NYTimes 2008 Book Cover Selections

Just a brief note: Over at the New York Times Book Design Review blog (actually the site claims that the BDR is not affiliated with the NYTimes, which is puzzling), they’ve posted their 27 choices for the best book cover designs of 2008. You can even vote on them up until December 31.

For what it’s worth, my favorite is the cover for Why You Should Read Kafka Before You Waste Your Life, which is holding its own in a tie for second place. The design is by Steve Snider and Douglas Smith, image below. The design is appropriate for obvious reasons (assuming you’ve read The Metamorphosis), and I like the clever “book within a book” idea created by the beetle reading the book itself on the cover, sort of like those paintings of a painting within a painting within a painting. Or when you gaze into a mirror that is facing another mirror, and that ‘hall of mirrors’ effect is created, where you can see an infinite number of reflections stretching into the background.

Unsurprisingly, as is often the case with contests like this, I detest the design that is currently (miles) ahead of the rest. It will almost certainly win, and I think it’s actually rather tough on the eyes, but maybe there’s something going on, some clever statement it broadcasts, that I just haven’t quite gotten yet.

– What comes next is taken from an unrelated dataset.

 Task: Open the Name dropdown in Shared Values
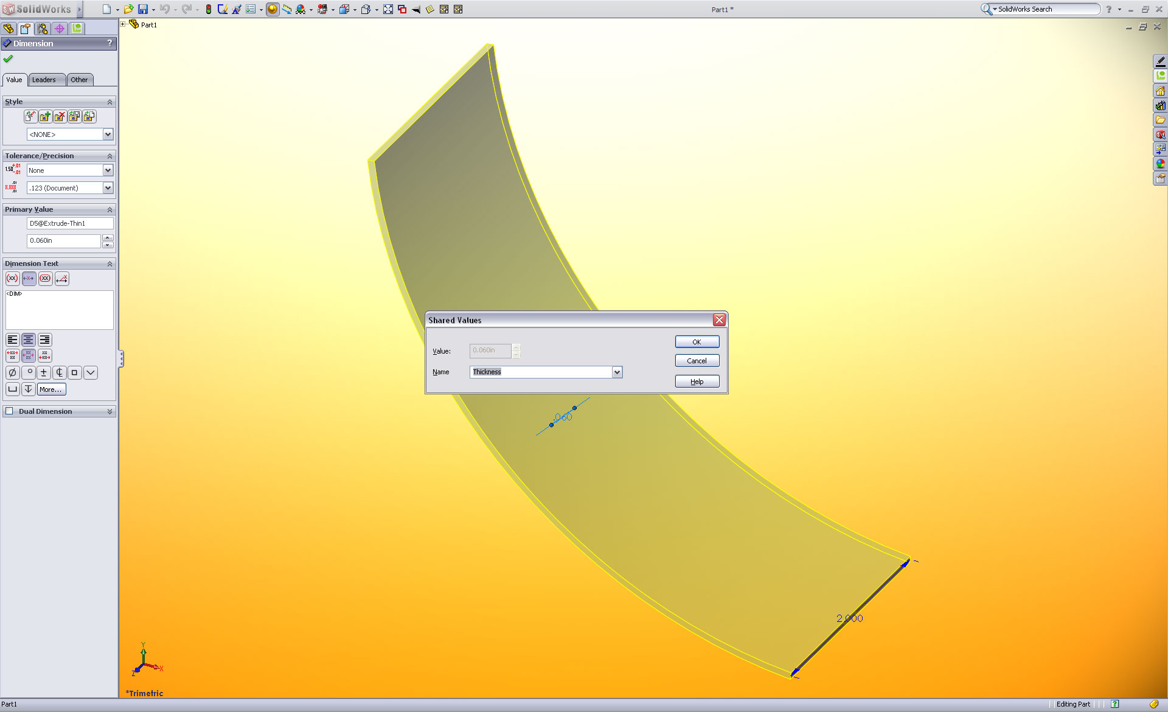pos(617,372)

Honorable mentions: As far as the other choices go, I also like the covers of Sharp Teeth and Soon I Will Be Invincible.

~ by DBR on December 26, 2008.

2 Responses to “NYTimes 2008 Book Cover Selections”

  1. Wow – that Kafka cover is brilliant. Same goes for the similar meta-cover of Soon I Will Be Invincible. What still pictures don’t reveal, though, is the way in which the Maps and Legends cover unfolds into three separate leaves. It’s a whole other level of cover art design that I’ve never seen anywhere else.

    As for the Walter Benjamin, I don’t think there’s anything going on beyond what’s obvious from the surface (Mechanical Reproduction -> mechanical reproduction), though ugly as it is, it does look rather striking when placed next to the other releases in that Penguin Great Ideas (Vol. 3) series. Personally, I prefer the Penguin designs that adhere to a more classicist elegance.

  2. Oh you’re right Nicholas about Maps and Legends! I just saw it in the store. Have you seen the cover for Chuck Klosterman’s new (and first) novel, Downtown Owl? Similar experimentation… not as fancy but there’s two holes in the cover, to go with the “Owl” thing… kind of cool. Check it out in a bookstore you’ll see what I mean.